C'è
una donna, nella stanza. Fissa il vuoto davanti a sé, senza
vedere
nulla.
È
bella, anzi bellissima, nonostante al momento sia pallida come un
cadavere. La sua veste ricca e fine è ormai
irrimediabilmente
rovinata dal sangue sgorgato dalla testa malamente recisa che ancora
tiene in grembo. Le ci sono voluti due colpi di scimitarra per
decapitarlo. Dalla mano sudata scivola a terra l'arma, ma i tappeti
attutiscono il rumore.
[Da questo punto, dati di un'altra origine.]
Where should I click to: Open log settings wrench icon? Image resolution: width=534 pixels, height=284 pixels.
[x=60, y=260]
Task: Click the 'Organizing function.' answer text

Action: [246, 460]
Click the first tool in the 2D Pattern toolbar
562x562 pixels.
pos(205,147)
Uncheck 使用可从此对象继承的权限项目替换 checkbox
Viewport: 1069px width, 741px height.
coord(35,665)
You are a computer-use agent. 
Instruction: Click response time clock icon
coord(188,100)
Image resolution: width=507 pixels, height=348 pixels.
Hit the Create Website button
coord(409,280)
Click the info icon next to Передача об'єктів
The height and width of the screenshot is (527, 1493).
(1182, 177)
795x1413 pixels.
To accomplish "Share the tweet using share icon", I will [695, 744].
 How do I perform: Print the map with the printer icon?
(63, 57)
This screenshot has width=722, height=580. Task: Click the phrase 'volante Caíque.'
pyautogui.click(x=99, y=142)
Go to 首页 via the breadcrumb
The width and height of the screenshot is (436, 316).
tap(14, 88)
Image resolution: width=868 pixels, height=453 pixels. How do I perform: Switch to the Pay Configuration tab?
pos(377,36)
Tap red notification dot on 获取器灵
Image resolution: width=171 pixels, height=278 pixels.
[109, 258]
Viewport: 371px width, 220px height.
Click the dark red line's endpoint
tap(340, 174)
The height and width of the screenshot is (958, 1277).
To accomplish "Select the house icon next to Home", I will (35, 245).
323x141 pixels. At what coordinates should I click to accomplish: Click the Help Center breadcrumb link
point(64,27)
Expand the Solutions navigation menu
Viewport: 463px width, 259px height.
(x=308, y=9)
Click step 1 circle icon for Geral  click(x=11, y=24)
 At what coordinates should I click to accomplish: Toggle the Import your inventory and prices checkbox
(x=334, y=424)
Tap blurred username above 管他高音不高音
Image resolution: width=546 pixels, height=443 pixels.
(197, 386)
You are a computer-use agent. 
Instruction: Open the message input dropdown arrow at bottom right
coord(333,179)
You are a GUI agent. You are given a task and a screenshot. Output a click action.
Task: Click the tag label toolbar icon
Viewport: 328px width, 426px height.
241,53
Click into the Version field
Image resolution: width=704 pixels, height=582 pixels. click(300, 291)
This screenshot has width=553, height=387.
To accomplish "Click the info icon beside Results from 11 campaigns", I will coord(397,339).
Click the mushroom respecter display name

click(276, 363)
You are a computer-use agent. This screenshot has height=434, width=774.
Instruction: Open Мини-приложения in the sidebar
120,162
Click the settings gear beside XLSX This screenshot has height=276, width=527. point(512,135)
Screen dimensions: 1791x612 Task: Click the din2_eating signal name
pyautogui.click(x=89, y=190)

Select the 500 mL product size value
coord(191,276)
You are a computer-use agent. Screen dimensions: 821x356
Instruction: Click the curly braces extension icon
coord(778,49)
Il corpo dell'uomo giace poco distante,
scomposto sulle pellicce sporche.
La
sua ancella la scuote, invitandola ad andarsene in fretta. La donna
sembra accorgersi solo allora della testa mozzata e la sposta via con
disgusto. La testa rotola sul tappeto e gli occhi neri di Oloferne
sembrano scurtarla dall'inferno. Improvvisamente le arriva alle
narici una zaffata di piscio che proviene dal cadavere dell'uomo.
Prima
di seguire la sua ancella, la donna si gira di lato e vomita l'anima.
Note
al capitolo:
Questo
vuole essere una rivisitazione del racconto biblico (Libro di
Giuditta 13, 4-10).
I
cambiamenti riguardano principalmente le reazioni di Giuditta, ovvero
il suo stato di shock e il conato di vomito, che ovviamente non sono
contenute nella Bibbia ma mi sembrano adatte alla situazione.
Il
capitolo ha partecipato al contest "Opere d'arte in frasi" di
Jo_gio17 e ha vinto il Premio Speciale Jo_gio.